There are signs that the government is moving closer to changing MOT frequency, despite the protests of industry experts and associations. Announcing a consultation on the proposed meaures, Philip Hammond, the Transport Secretary, said: “Car technology has come a long way since the 1960s, that’s why we think its right to look again to check whether we still have the right balance of MOT testing for modern vehicles. We want to work with the industry and motorists to get the decision absolutely right.”
The Retail Motor Industry (RMI) has announced the formation of an MOT Working Group, to discuss MOT policy and the future of the test.

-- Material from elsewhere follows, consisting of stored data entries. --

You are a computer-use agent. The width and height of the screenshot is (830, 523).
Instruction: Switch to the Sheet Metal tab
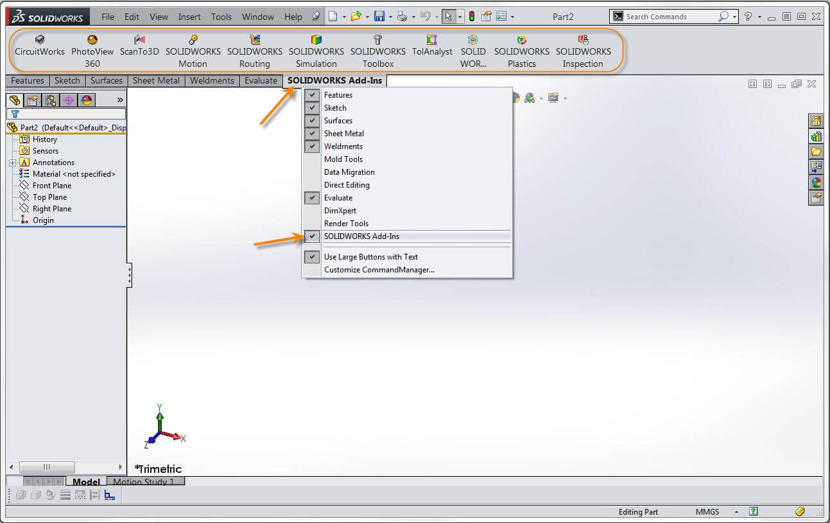[x=156, y=80]
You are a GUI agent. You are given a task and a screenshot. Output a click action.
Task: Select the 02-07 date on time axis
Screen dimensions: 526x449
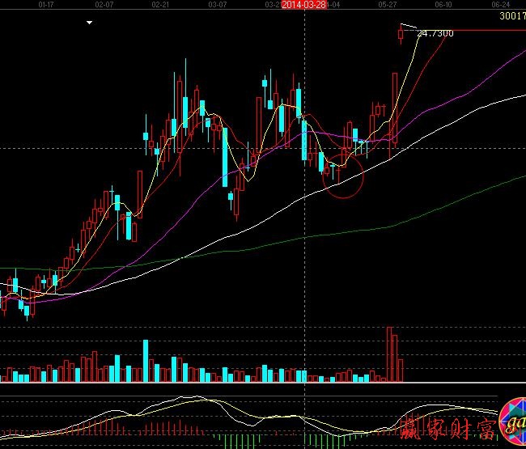[x=104, y=5]
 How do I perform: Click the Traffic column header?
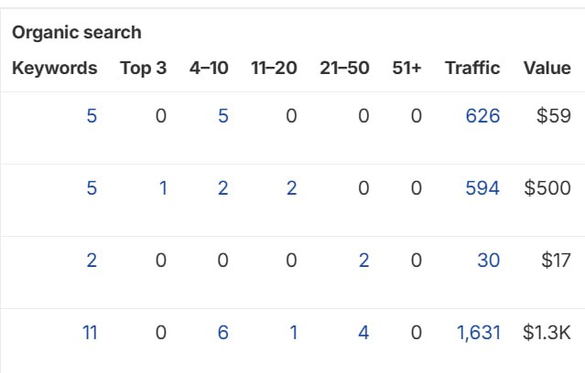pos(472,68)
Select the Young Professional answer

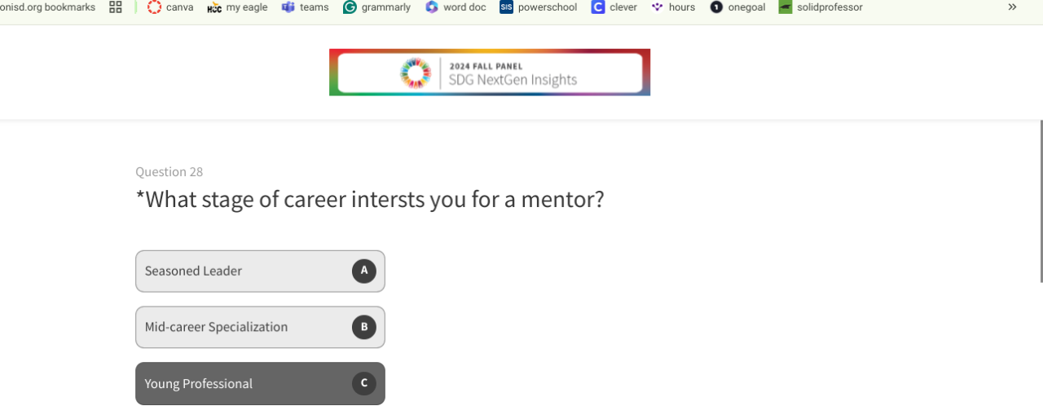point(244,383)
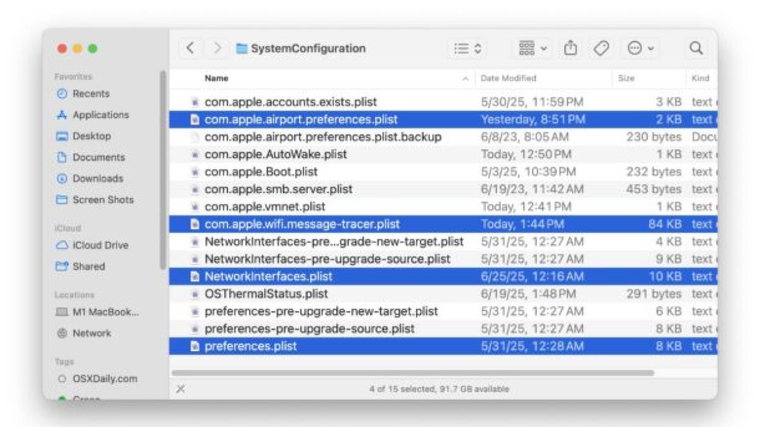Open the list view switcher dropdown
This screenshot has width=760, height=427.
pyautogui.click(x=469, y=48)
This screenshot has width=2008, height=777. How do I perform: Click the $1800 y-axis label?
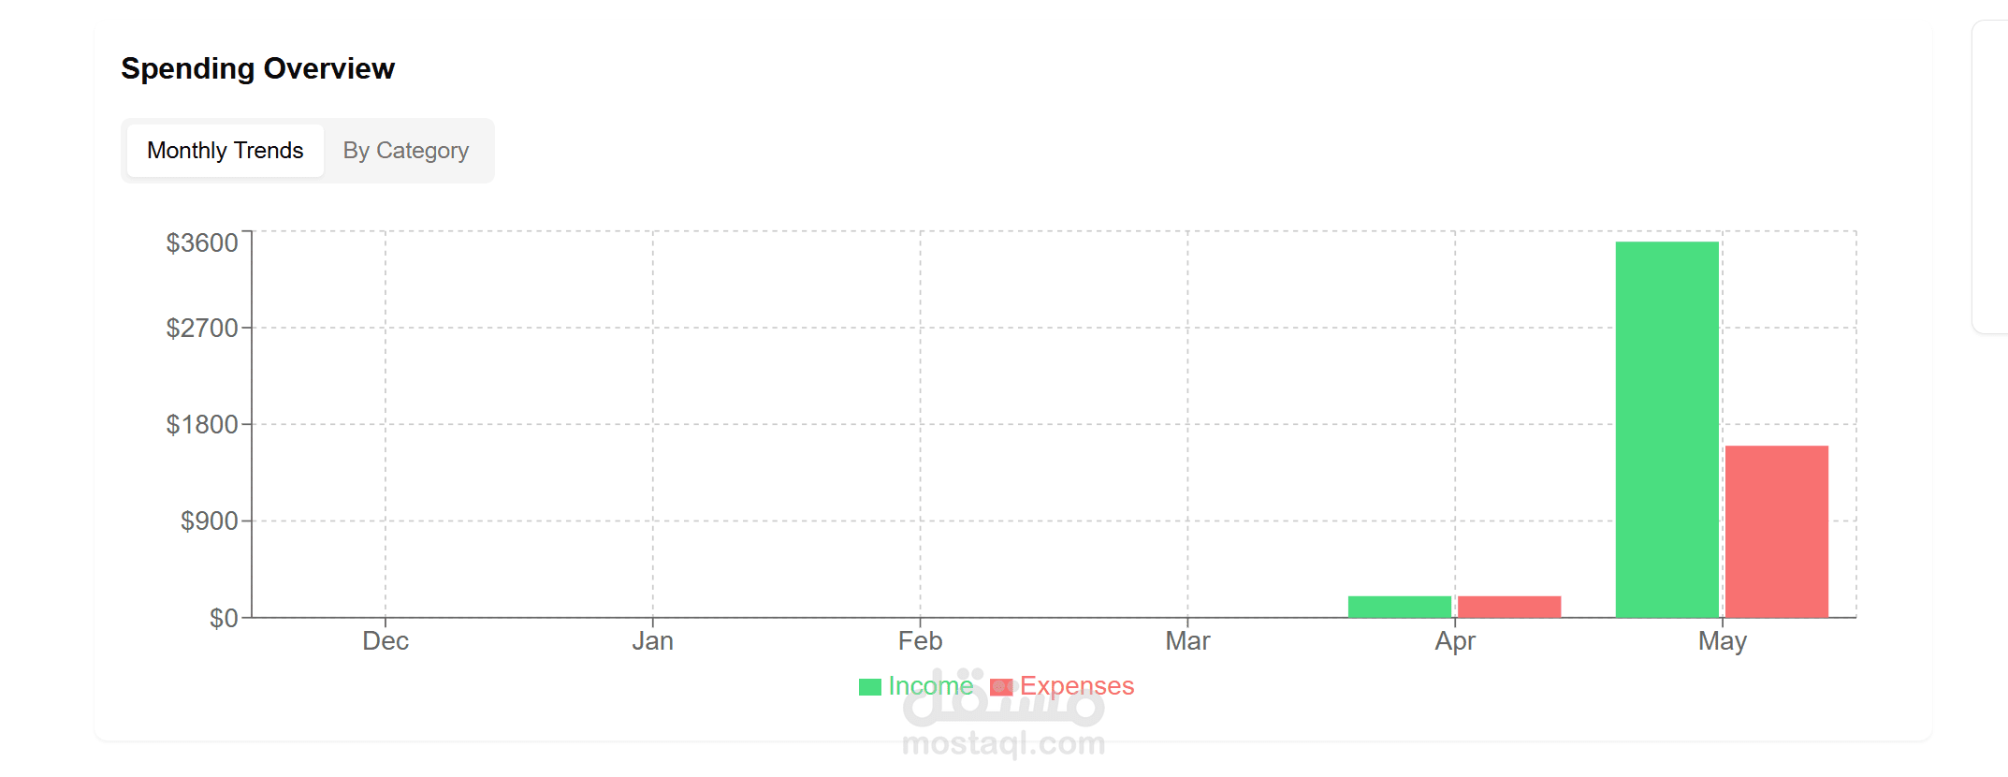(x=202, y=425)
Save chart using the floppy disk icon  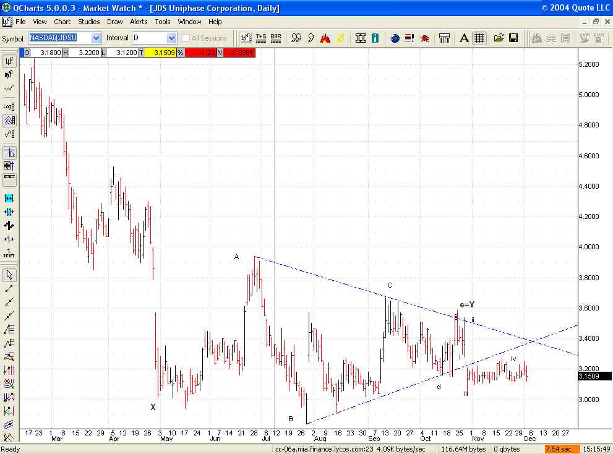513,38
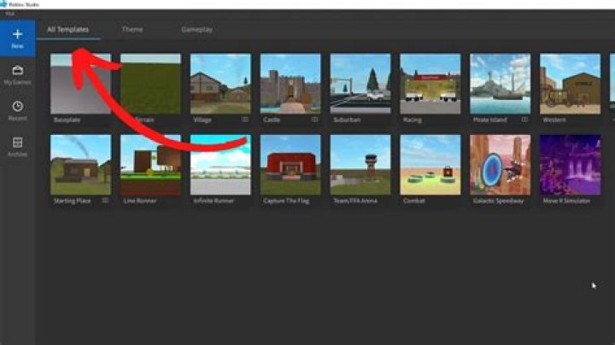Click the New plus icon in sidebar
615x345 pixels.
[x=17, y=35]
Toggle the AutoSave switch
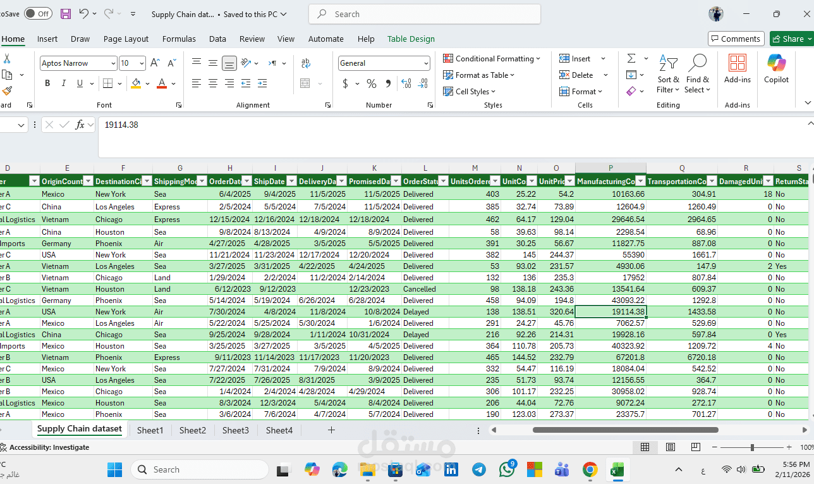This screenshot has height=484, width=814. pyautogui.click(x=38, y=13)
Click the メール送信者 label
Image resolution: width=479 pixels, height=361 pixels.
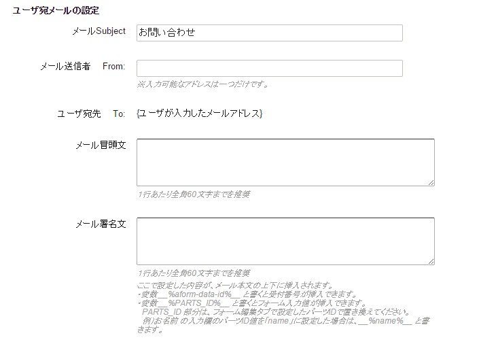(x=65, y=67)
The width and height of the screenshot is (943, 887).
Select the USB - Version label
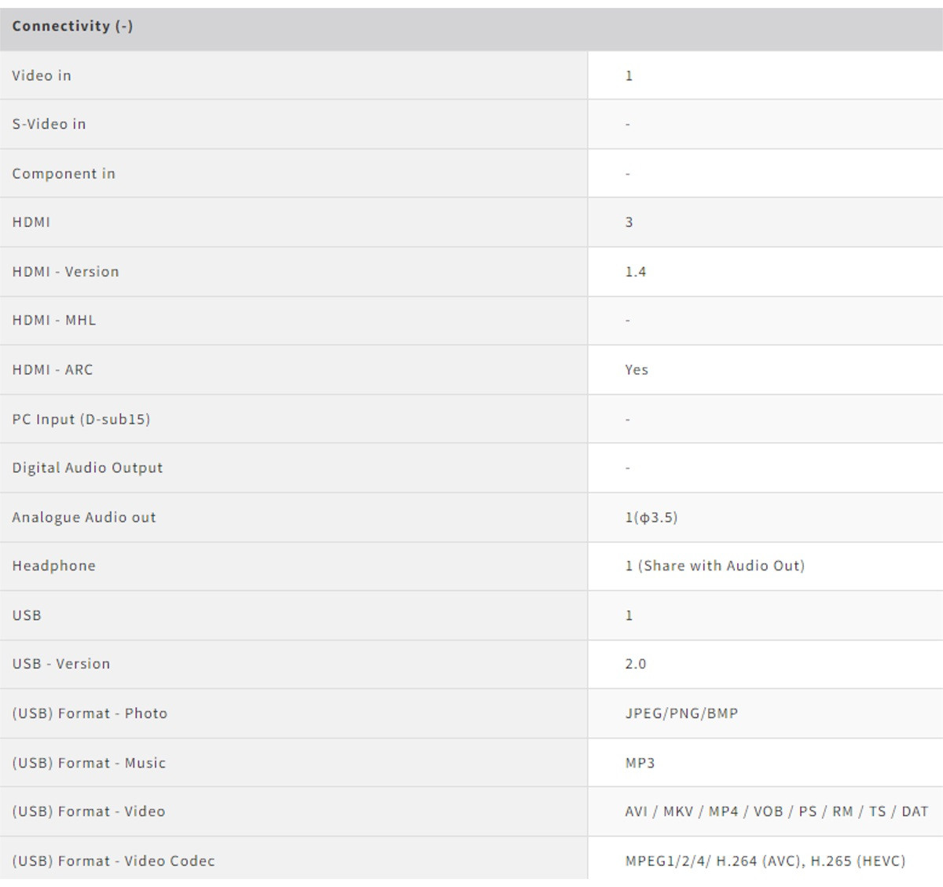click(61, 664)
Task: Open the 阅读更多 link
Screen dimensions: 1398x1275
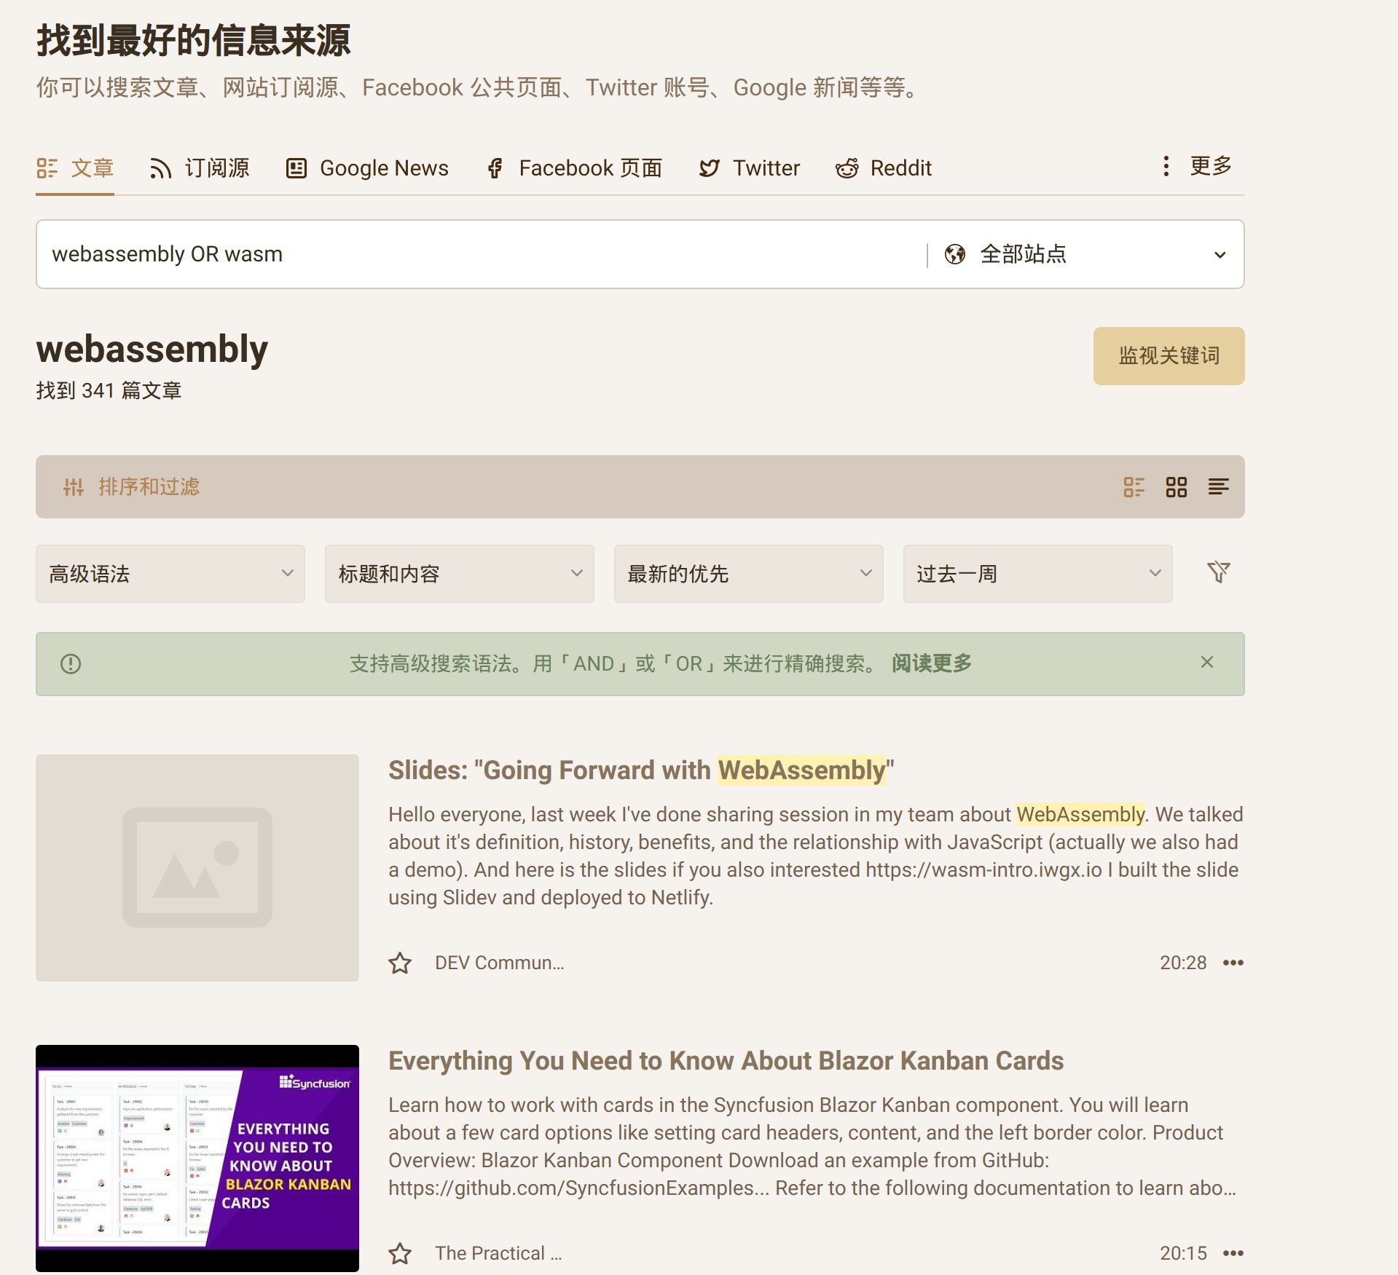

The group, chaired by RMI’s MOT chairman John Ball, will meet for the first time in November, and will include representatives from a broad cross-section of the MOT testing industry. The announcement follows significant speculation that the government has been reconsidering changing the MOT interval to two years from one at present.
The Independent Automotive Aftermarket Federation (IAAF) has added its to the growing number of voices questioning the need to alter MOT frequency requirements. For its part the IAAF has written what it describes as a “strongly worded letter” to Transport Minister Michael Penning expressing surprise at the government’s decision to review the MOT test.The review is scheduled for later in the year. Transport Department whip Earl Atlee told the House of Lords in July “we intend to look at the issue of MOT frequencies later this year.”